National Summary: Active weather across the Midwest during the beginning and end of the current period brought rain and severe storms over the region. Warm and windy conditions dominated conditions on the Plains; wildfires were a great concern throughout Oklahoma and Kansas, with multiple fatalities associated with the fires. Temperatures from South Dakota into Texas were 6-9 degrees above normal, with portions of eastern Nebraska and eastern Kansas 9-12 degrees above normal. Much of the West was cooler than normal with departures of 3-6 degrees below normal. Rain and snow over parts of northern California and into the coastal regions of Oregon and Washington continued the active pattern that has been consistent over the West Coast. The driest areas of the Southeast did pick up some precipitation, but most areas were normal to slightly below normal for the week.
For more information on the U.S. Drought Monitor visit: http://droughtmonitor.unl.edu

U.S. Conditions and Weather Report

(March 14) Early-week wind and warmth across the central and southern High Plains, combined with low humidity, cured grasses, and underlying drought, resulted in explosive wildfires and locally significant destruction of property, including fences, farm buildings, and thousands of livestock.
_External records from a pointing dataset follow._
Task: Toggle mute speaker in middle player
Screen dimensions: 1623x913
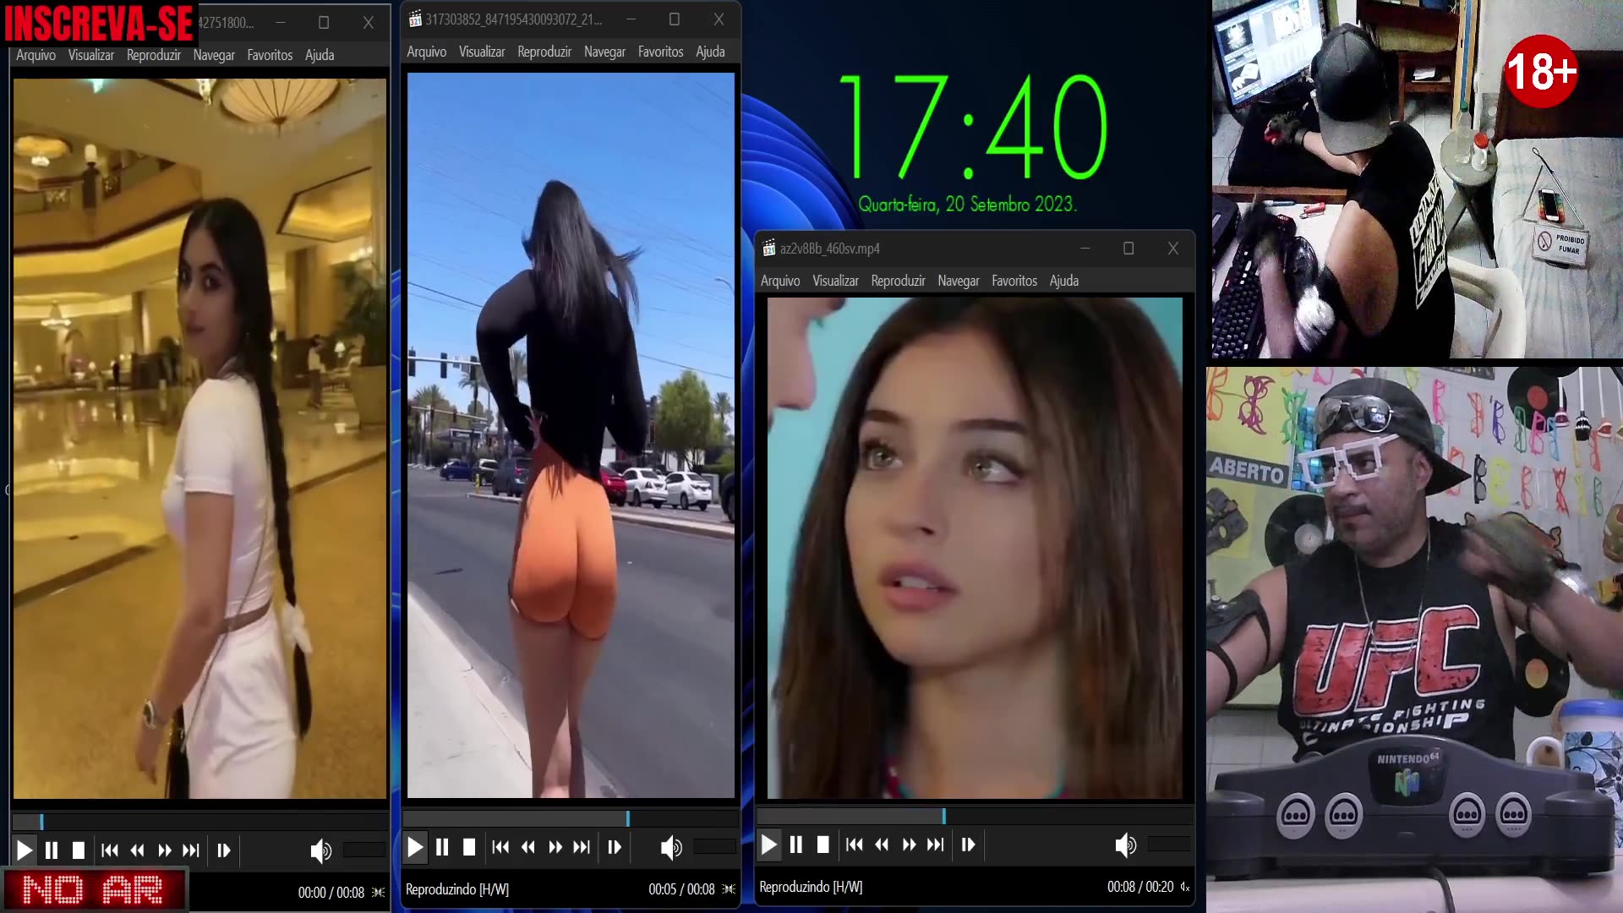Action: (670, 847)
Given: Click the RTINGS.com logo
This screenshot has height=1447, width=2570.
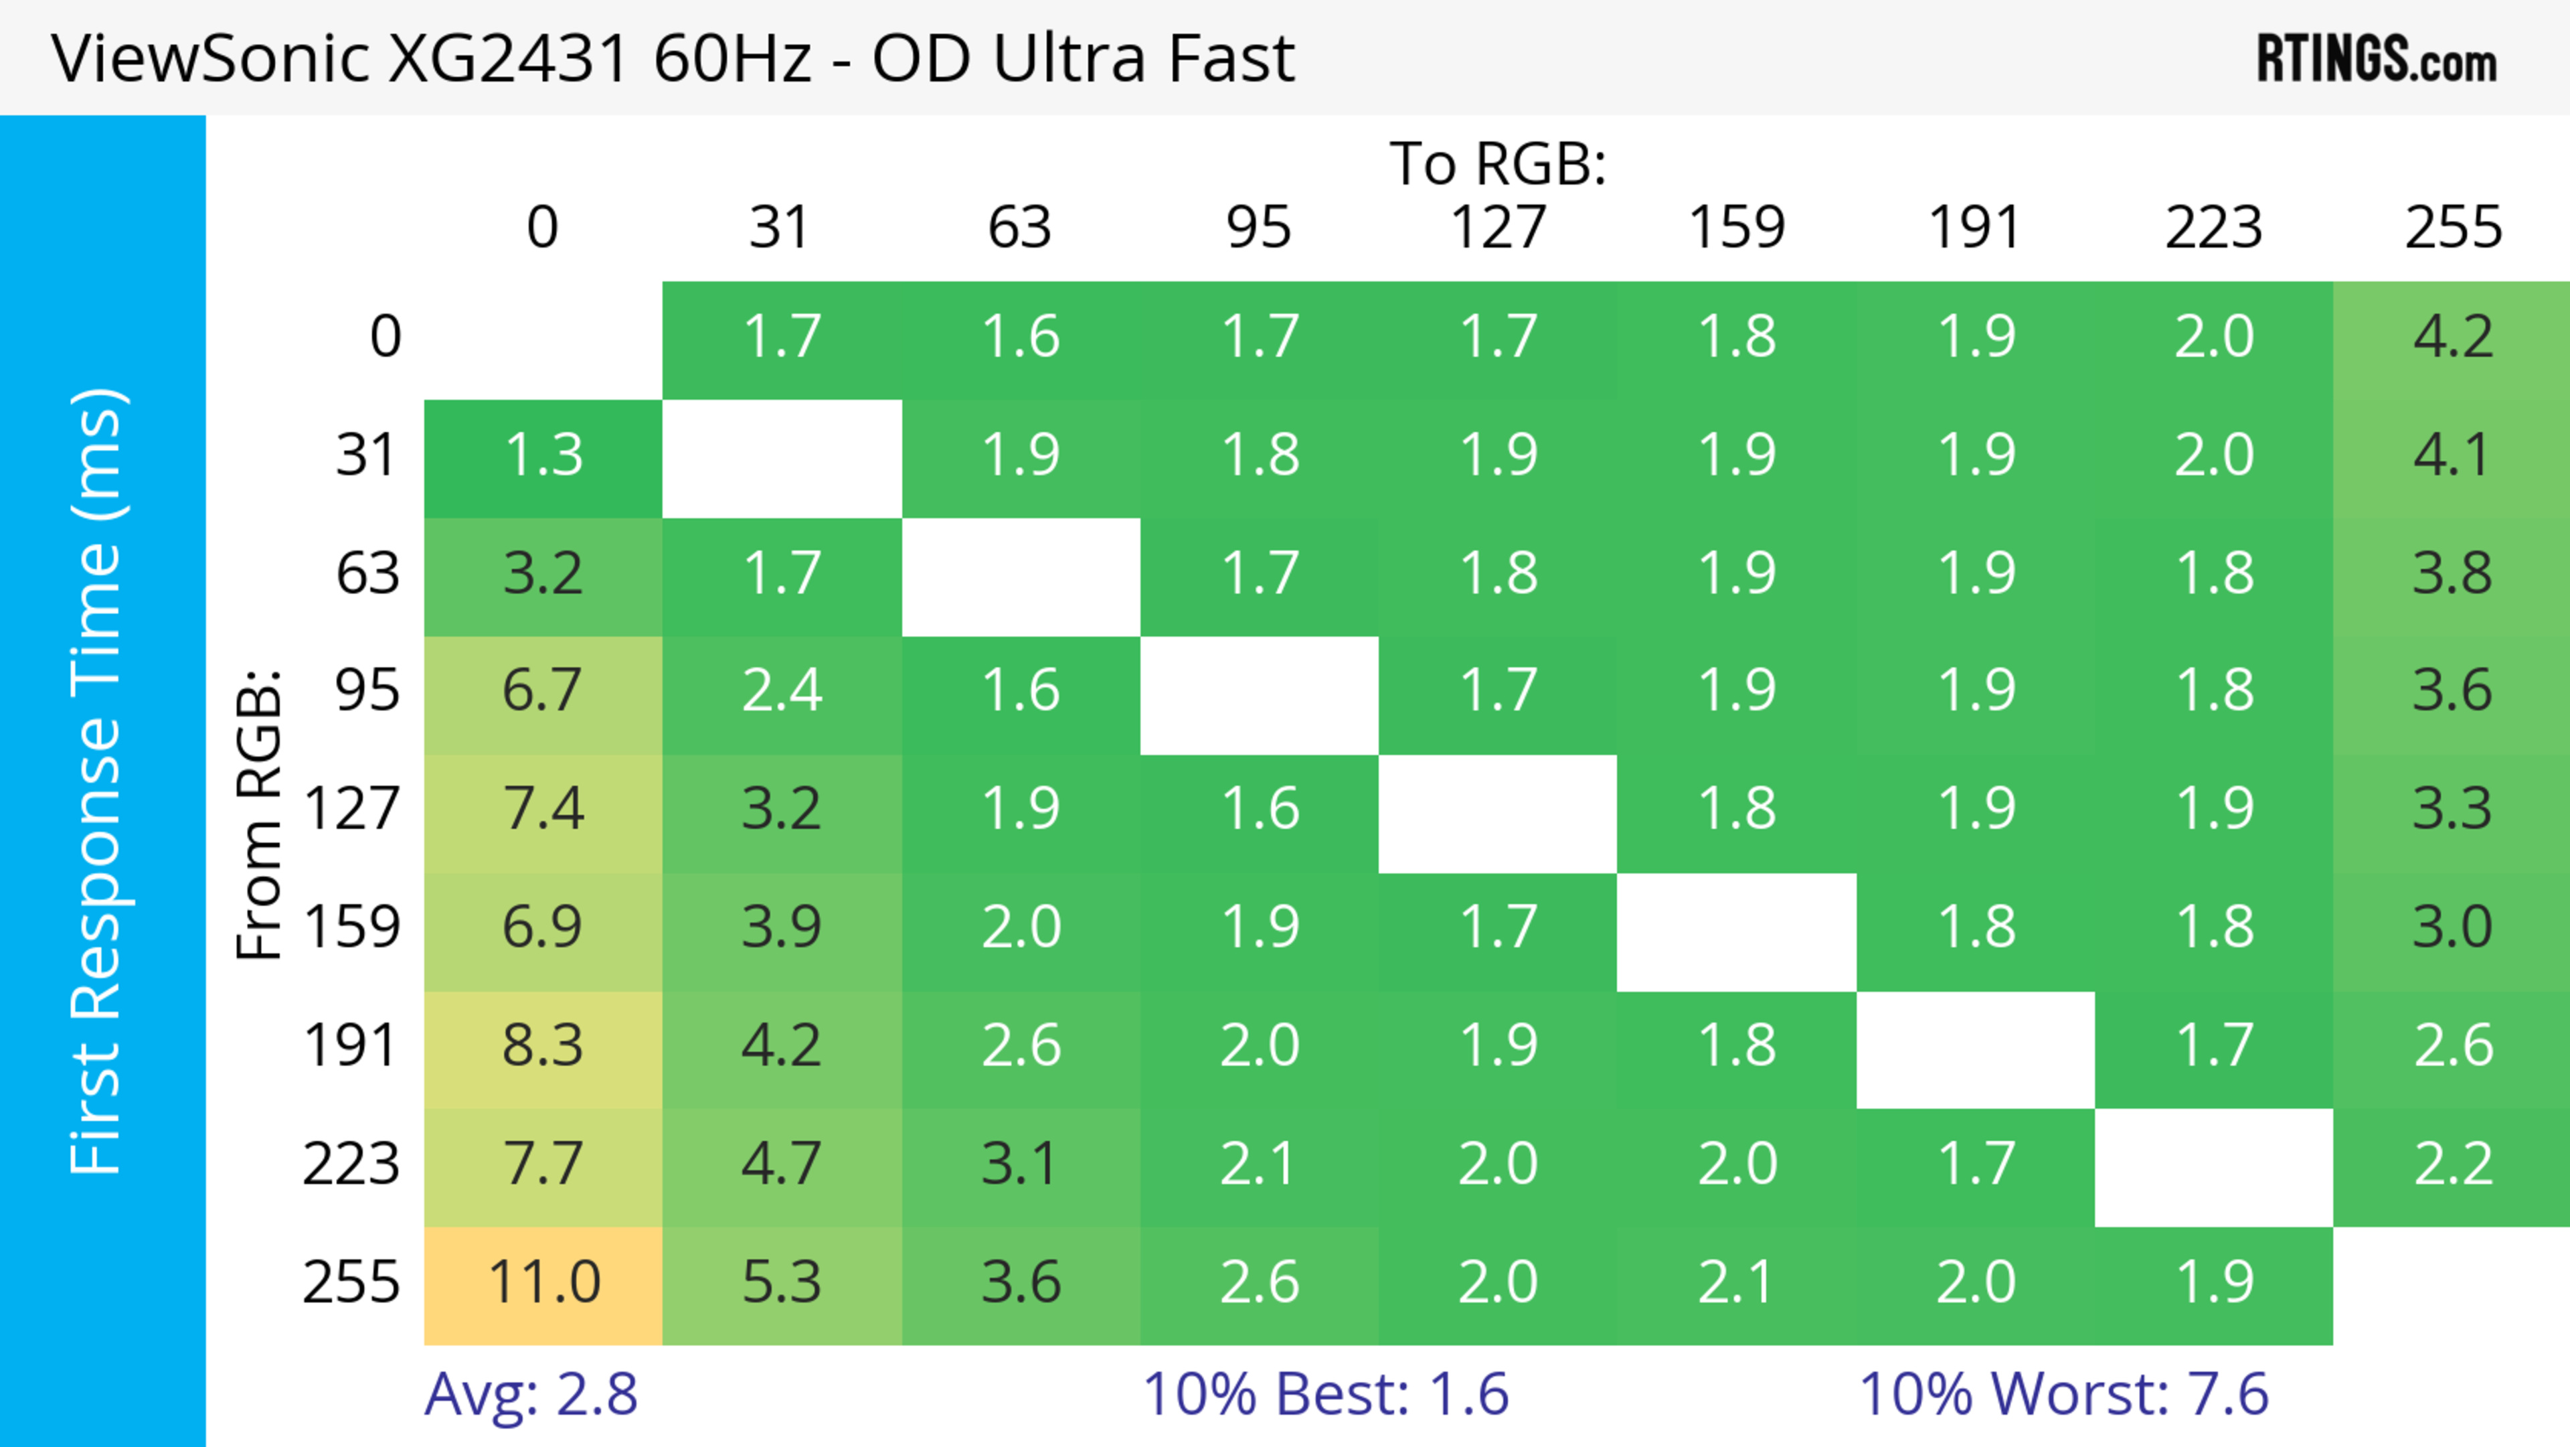Looking at the screenshot, I should click(2375, 58).
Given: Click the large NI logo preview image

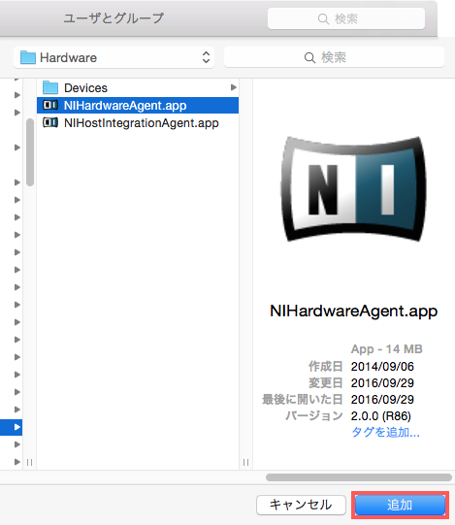Looking at the screenshot, I should coord(354,188).
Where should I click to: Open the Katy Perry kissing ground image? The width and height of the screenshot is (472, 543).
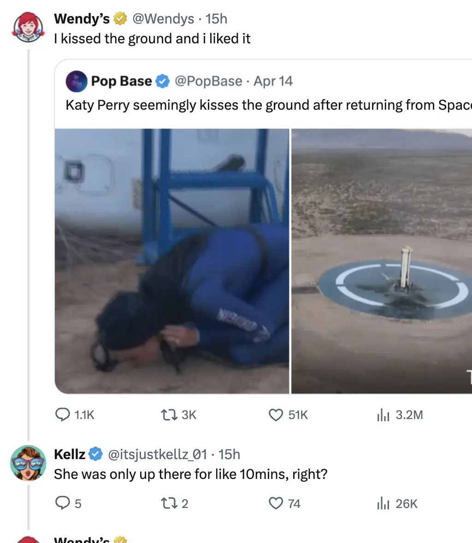pos(172,261)
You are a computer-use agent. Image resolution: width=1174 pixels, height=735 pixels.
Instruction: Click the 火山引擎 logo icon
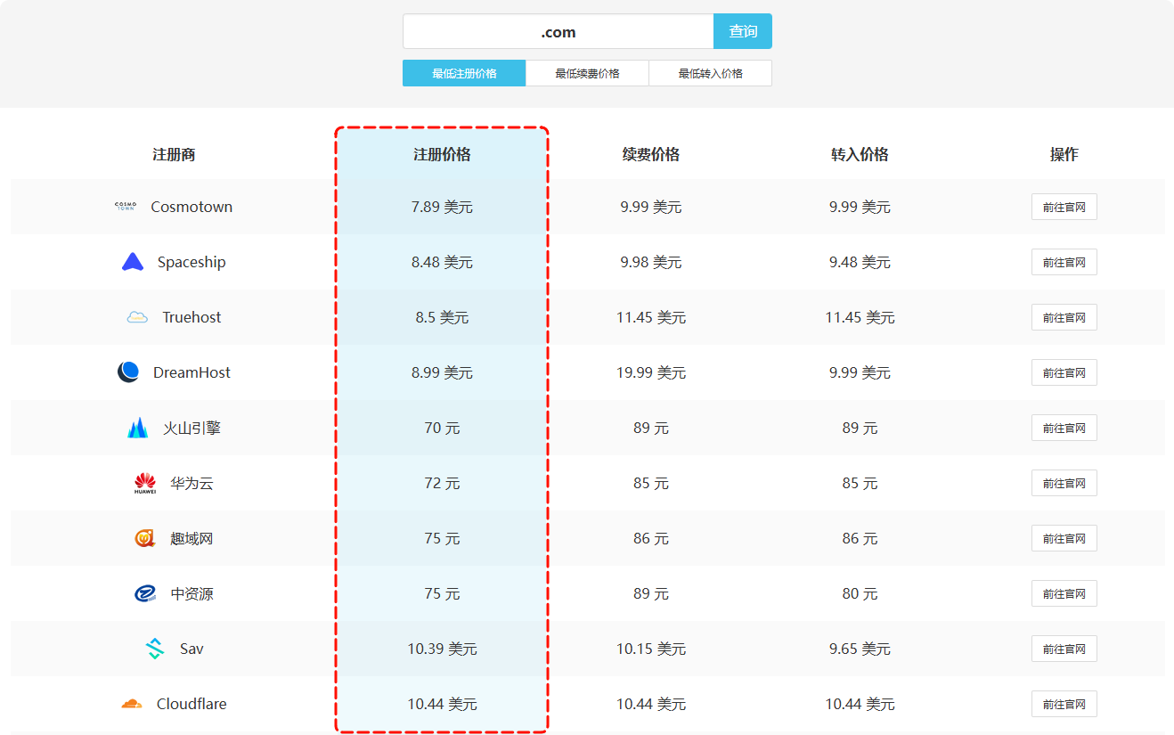pos(137,429)
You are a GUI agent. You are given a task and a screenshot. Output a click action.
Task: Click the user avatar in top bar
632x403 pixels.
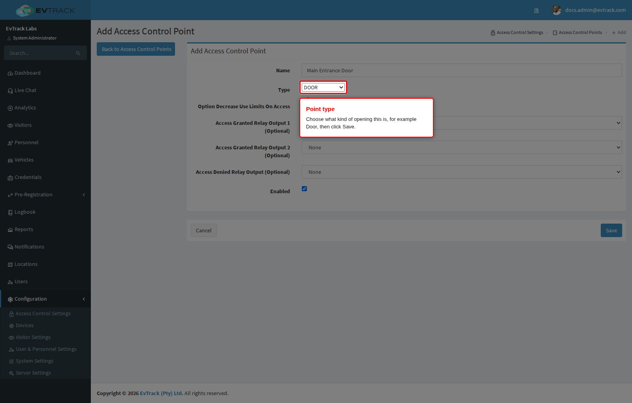pyautogui.click(x=557, y=10)
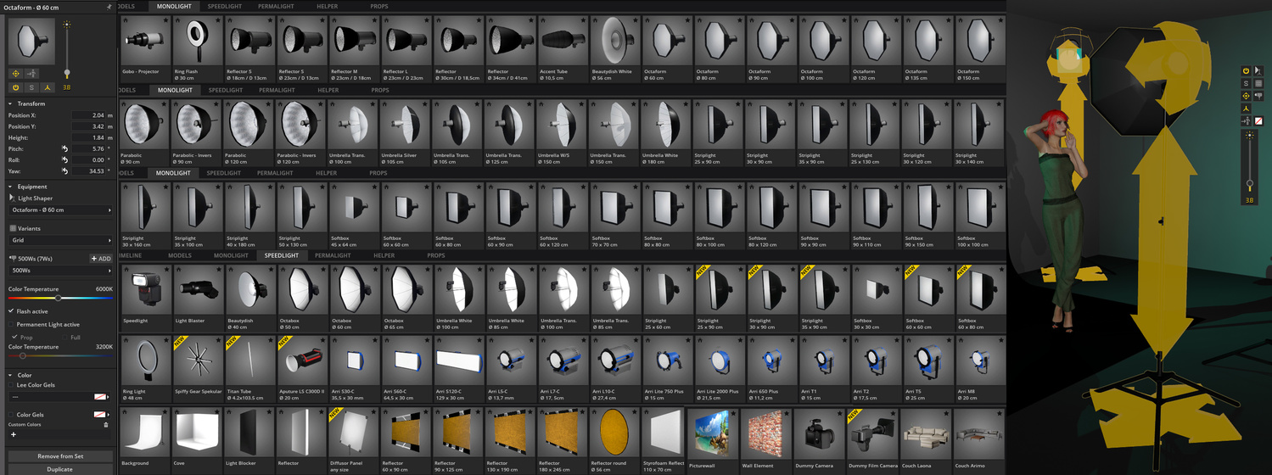Click the solo S icon in the left panel

tap(31, 87)
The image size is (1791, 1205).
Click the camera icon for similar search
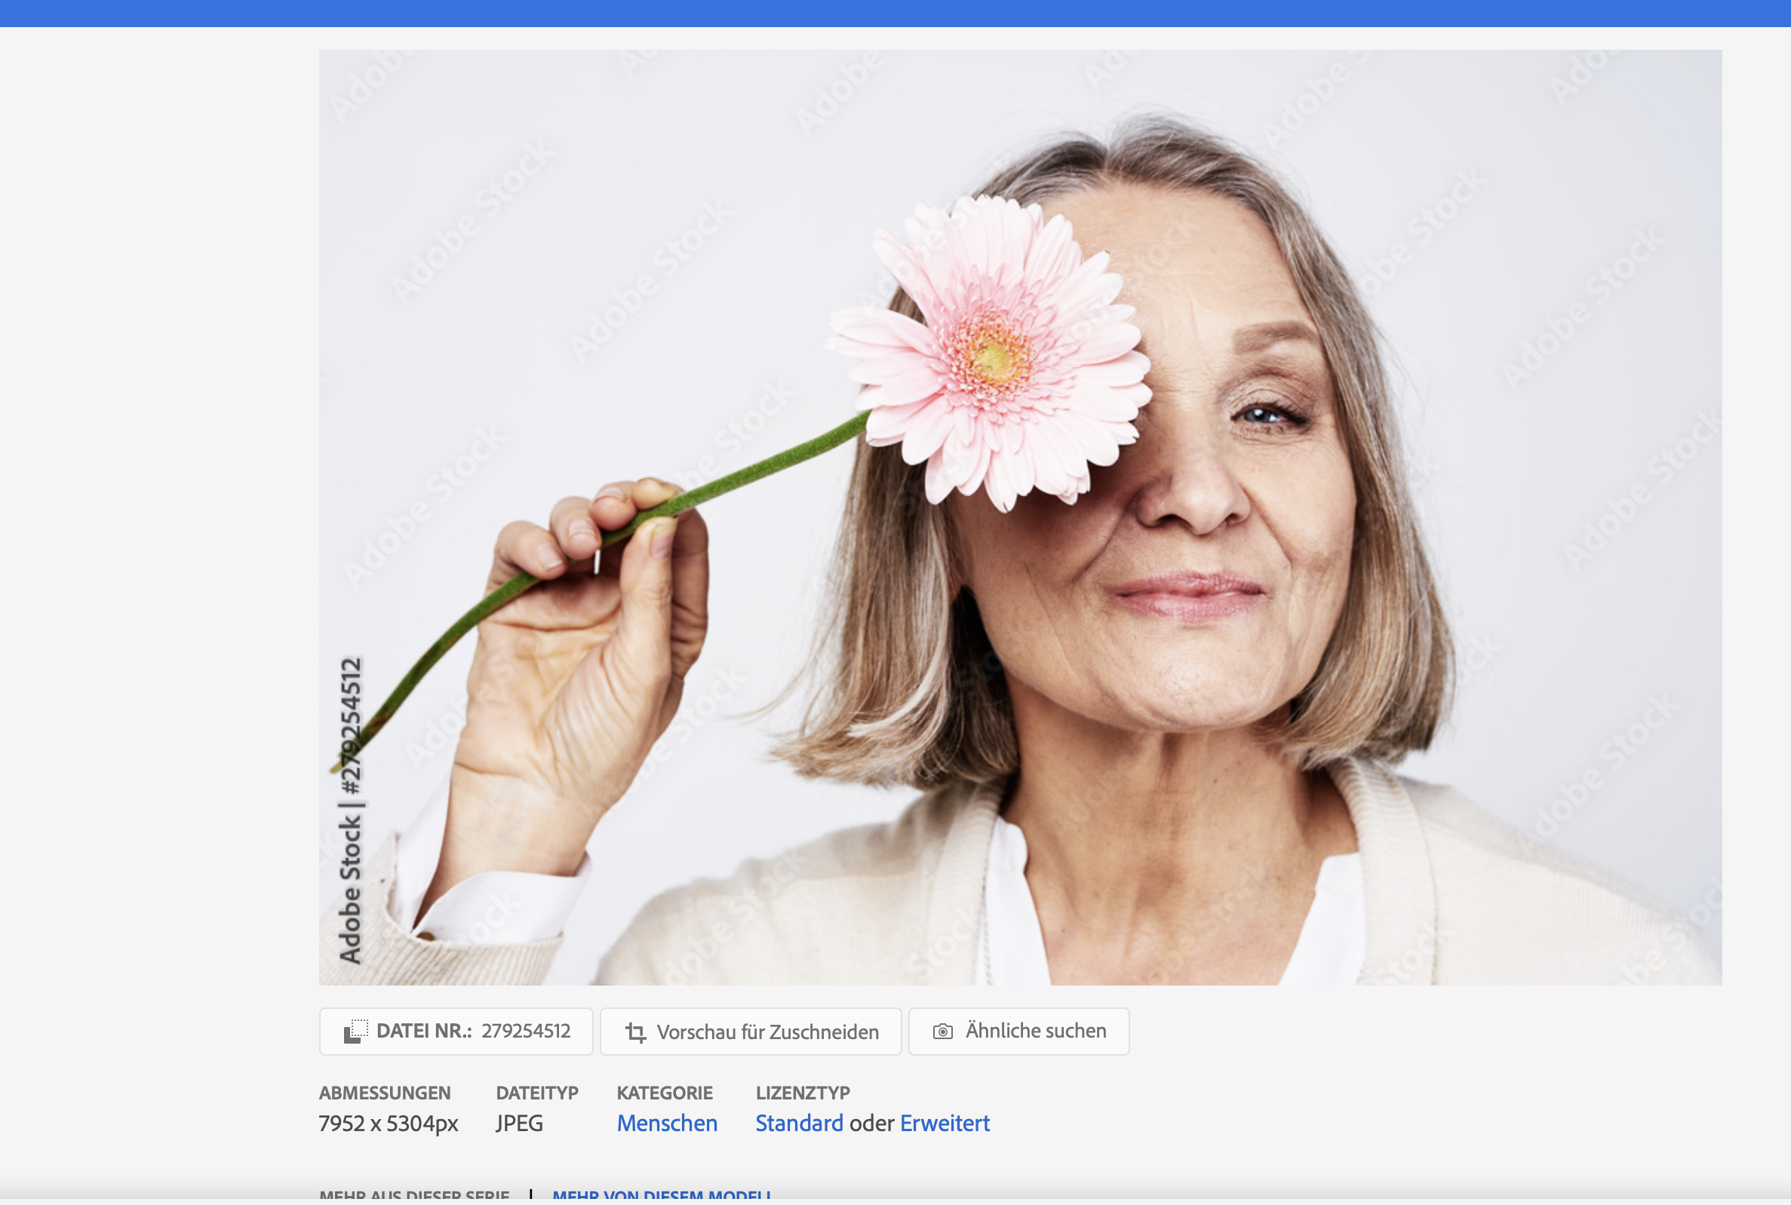[x=942, y=1031]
In addition, there were at least six human fatalities.
Dry weather extended beyond the Plains into the Southwest, and also affected the southern Atlantic States. Showery weather covered the Northwest and stretched from the western and central Gulf Coast States into the Ohio Valley and the lower Great Lakes region.
Weekly precipitation totaled at least 4 inches in parts of the Pacific Northwest, and locally reached 1 to 3 inches across the interior Southeast. Snow was mostly confined to the northern U.S., including the northern Plains, Northeast,
and Northwest.
Although early-season warmth continued in many parts of the country, unusually cold air began to settle across the nation’s northern tier. Weekly temperatures ranged from as much as 10 degrees below normal in northern sections of Montana and North Dakota to more than 10 degrees above normal across portions of the south-central U.S.
In the Southwest, a gradual warming trend led to an increase in the snow-melt rate. Although the Southeast escaped a freeze, concerns persisted regarding the potential impacts of a spring cold snap on blooming fruits and other sensitive vegetation.

USDA Weekly Weather and Crop Reports

Colorado, Nebraska and Wyoming

Weekly Crop Progress and Condition reports have ended for the 2016 growing season. Monthly reports will be issued December through March on the first Monday of the month. Weekly reports will resume March 6 for the 2017 season.